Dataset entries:
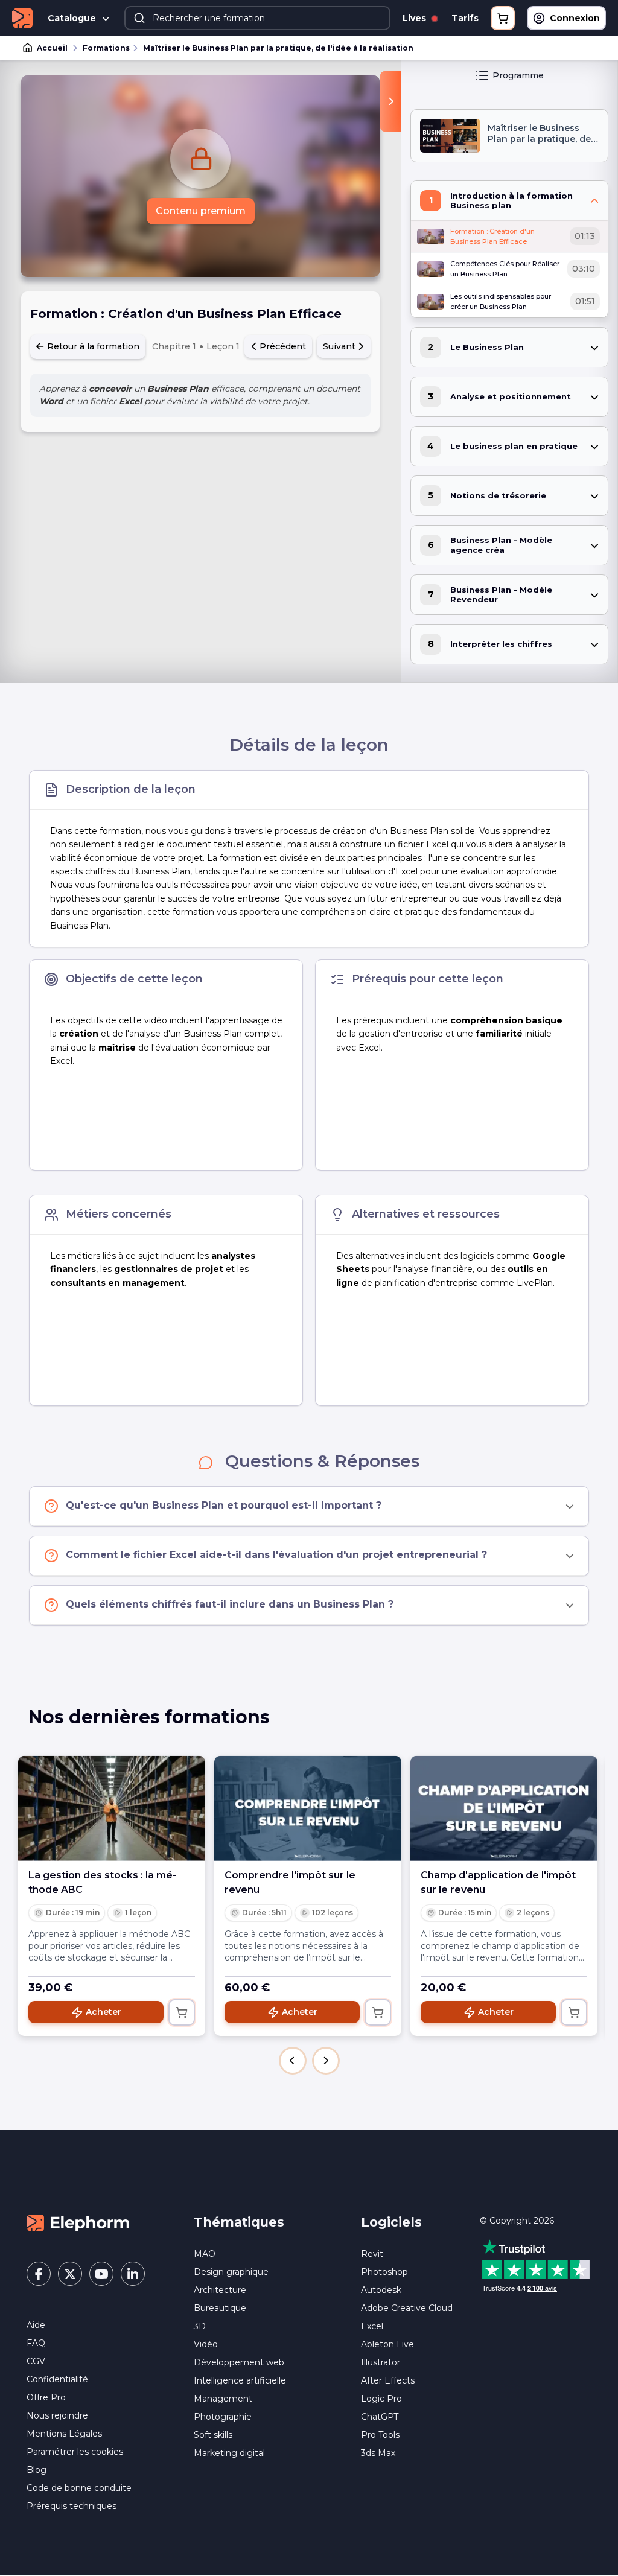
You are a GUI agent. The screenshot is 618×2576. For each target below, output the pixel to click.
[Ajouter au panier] (181, 2012)
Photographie (223, 2416)
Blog (36, 2469)
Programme (518, 75)
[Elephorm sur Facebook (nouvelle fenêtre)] (39, 2274)
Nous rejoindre (57, 2415)
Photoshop (384, 2271)
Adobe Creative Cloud (407, 2308)
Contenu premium (201, 211)
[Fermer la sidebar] (390, 101)
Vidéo (206, 2344)
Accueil (52, 47)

What you have to do
The reply must consist of the records, repeated exactly, minus any images.

Your response
You are a GUI agent. The screenshot is 618×2576. For each target below, output the pixel to click.
[Ajouter au panier] (181, 2012)
Photographie (223, 2416)
Blog (36, 2469)
Programme (518, 75)
[Elephorm sur Facebook (nouvelle fenêtre)] (39, 2274)
Nous rejoindre (57, 2415)
Photoshop (384, 2271)
Adobe Creative Cloud (407, 2308)
Contenu premium (201, 211)
[Fermer la sidebar] (390, 101)
Vidéo (206, 2344)
Accueil (52, 47)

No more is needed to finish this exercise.